Psychologists / psychoanalysis

Carl Jung

Carl Jung

Switzerland 1875-07-26 ~ 1961-06-06

Swiss psychiatrist (1875-1961), founder of analytical psychology. Coined the collective unconscious, archetypes, introvert / extravert typology and synchronicity. His Nazi-era chairmanship remains contested.

What You Can Learn

Jung's most usable bequests are typology and dialogue with the shadow. His introvert / extravert pairing, crossed with thinking, feeling, sensation and intuition, lives on through MBTI and stops leaders reading slow-to-speak colleagues as incompetent. The shadow turns disproportionate irritation into data: if a colleague triggers you, you may see an aspect of yourself you refuse to own. The caution is symmetrical: archetypes slip into doctrine, and his Nazi-era ambiguity warns against blind devotion.

**QUESTIONS**
a – According to the Carl Jung profile, which school of psychology did Jung found?
b – Please reproduce the Carl Jung profile word for word, starting with "Switzerland 1875-07-26 ~" and going on through "chairmanship remains contested.".
The lines after this point come from a separate source.

**DATA SEGMENT**
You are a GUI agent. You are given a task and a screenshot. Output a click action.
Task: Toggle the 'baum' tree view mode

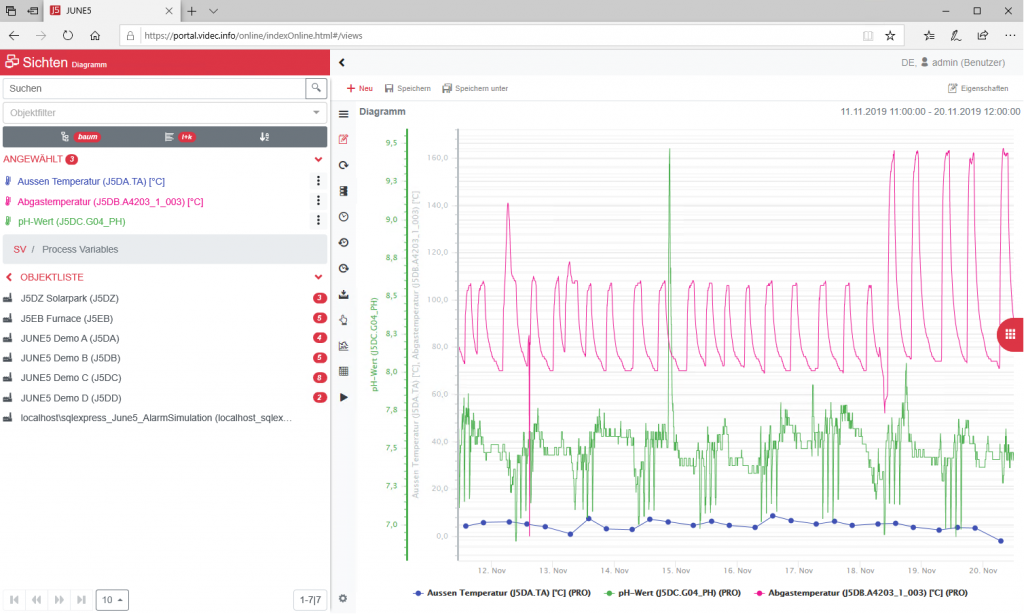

**SOLUTIONS IN ORDER**
a – Analytical psychology.

b –
Switzerland 1875-07-26 ~ 1961-06-06

Swiss psychiatrist (1875-1961), founder of analytical psychology. Coined the collective unconscious, archetypes, introvert / extravert typology and synchronicity. His Nazi-era chairmanship remains contested.